O projeto do senador Alessandro Vieira (Cidadania-SE) modifica a Lei Anticorrupção (12.846, de 2013). De acordo com a proposição, a pessoa jurídica pode recuperar todo o valor pago aos seus dirigentes — bônus, gratificações, participações nos lucros ou qualquer outro incentivo além da remuneração base — se ficar caracterizada a participação deles em atos contra a administração pública.
O projeto lista como atos lesivos oferecer vantagem indevida a agente público; fraudar ou impedir licitações; criar de modo fraudulento pessoa jurídica para participar de licitação ou obter contrato administrativo. O texto também prevê a aplicação do clawback para quem manipular ou fraudar o equilíbrio econômico-financeiro dos contratos celebrados com a administração pública; ou dificultar investigação ou fiscalização de órgãos e entidades públicos em casos de suspeitas de irregularidades da empresa.
Pelo texto, fica garantida a devolução de incentivos se houver previsão em políticas internas da empresa de que o direito de os receber está condicionado ao não envolvimento dos dirigentes em atos ilegais, sempre após investigação interna apropriada que confirme o envolvimento dos dirigentes. “A proposta é que a pessoa jurídica não necessite se socorrer de medida contenciosa judiciária ou arbitral para que exista a recuperação dos valores pagos nos anos em que os resultados foram majorados pelo ato ilícito. Há necessidade, todavia, de um processo interno que respeite os direitos ao contraditório e à ampla defesa”, justifica Alessandro Vieira.
De acordo com o texto, a devolução dos incentivos financeiros pode ser feita por compensações futuras, caso os envolvidos permaneçam ligados à empresa. Essa decisão de mantê-los também deverá ser divulgada aos demais acionistas ou sócios.
A responsabilidade será individual, a não ser nos casos comprovados de coautoria ou colaboração na prática de atos lesivos à administração pública nacional ou estrangeira (embaixadas e representações diplomáticas, por exemplo). A proposta frisa que a devolução do dinheiro excedente não livra os dirigentes de futuras ações de indenização promovidas pela empresa contra eles, nos termos da Lei Anticorrupção.
O relator, senador Marcos Rogério (DEM-RO), considerou que o projeto é importante para a defesa do interesse público e a valorização da ética e integridade. “A inclusão do mecanismo de clawback traz uma maior responsabilidade à tomada de decisão dos executivos, fazendo com que seja possível recuperar incentivos financeiros alcançados com base em resultados contaminados por atos ilícitos praticados contra a administração pública”, defendeu.

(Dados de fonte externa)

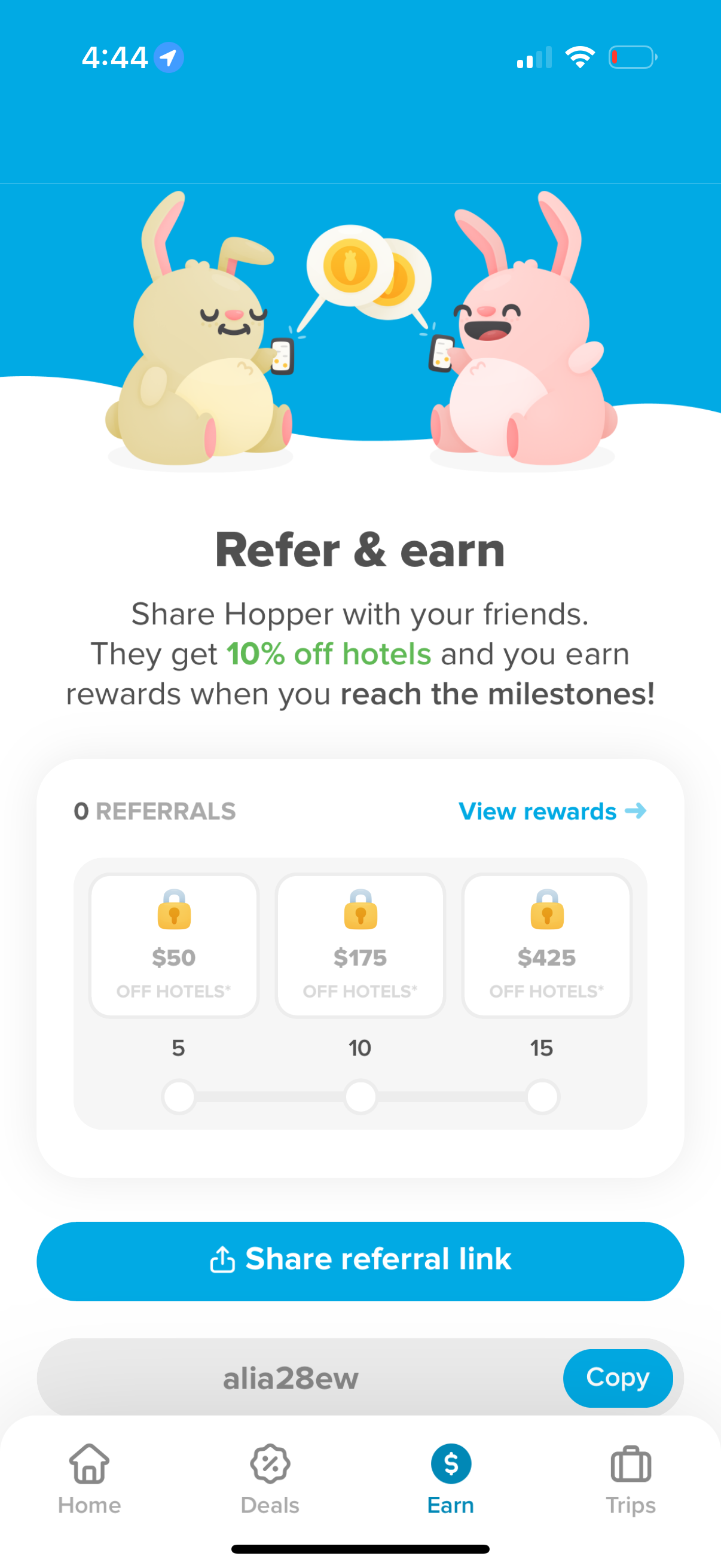Tap the Earn dollar coin icon

tap(451, 1464)
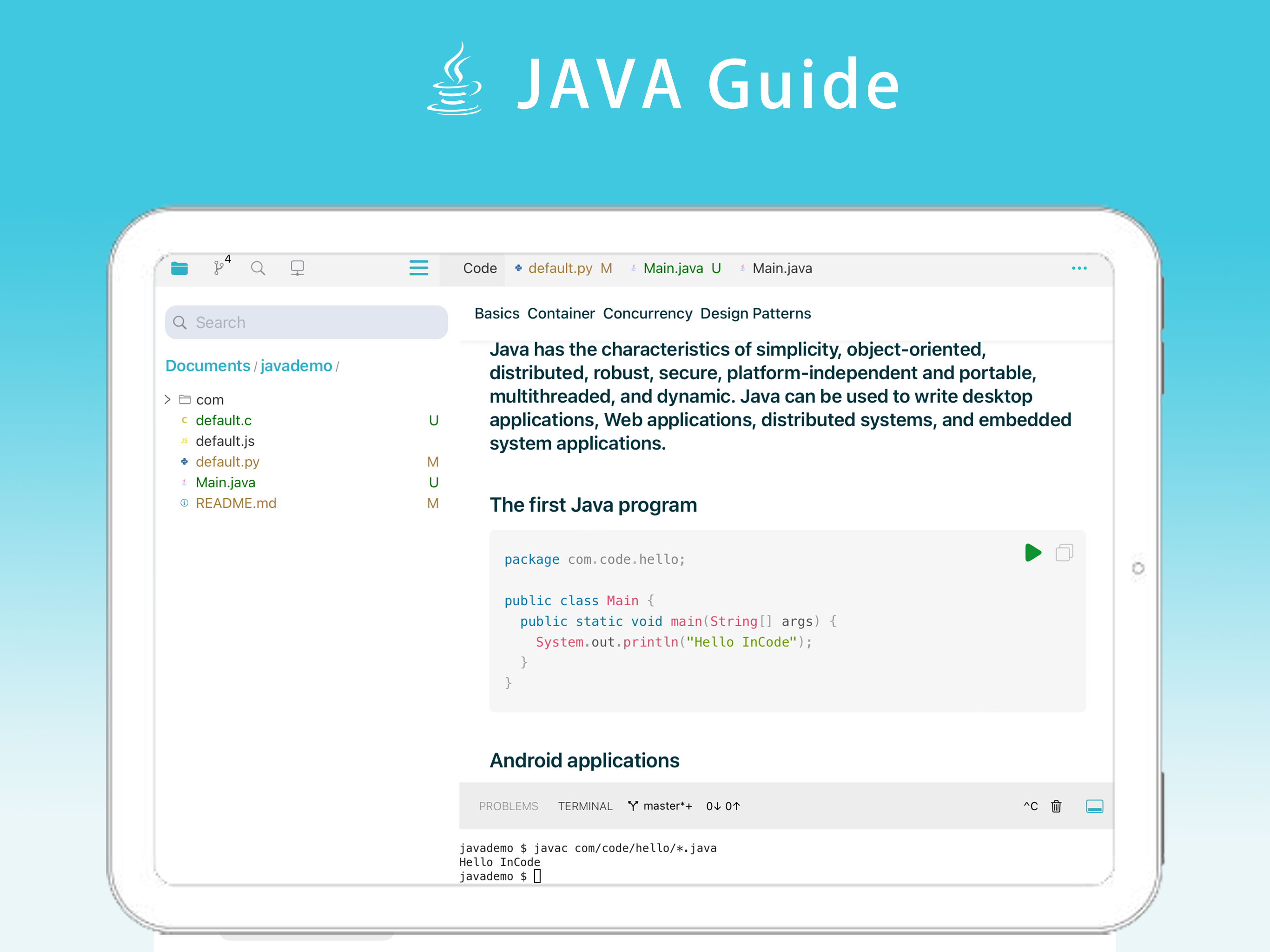Screen dimensions: 1270x952
Task: Toggle the bottom panel layout icon
Action: 1094,806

A ideia da proposição foi extraída do documento “Novas Medidas Contra a Corrupção”, elaborada com a colaboração de 373 organizações civis e mais de 200 indivíduos, sob a coordenação da Transparência Internacional Brasil e da Fundação Getúlio Vargas. Esse processo produziu 70 sugestões, materializadas em projetos de lei, propostas de emenda à Constituição e resoluções que tratam de temas diversos como eleições, persecução criminal, transparência e integridade no setor privado. O texto insere no ordenamento jurídico brasileiro o clawback, presente nos Estados Unidos, mas expande sua atuação no Brasil ao atrela-lo a atos praticados contra a administração pública.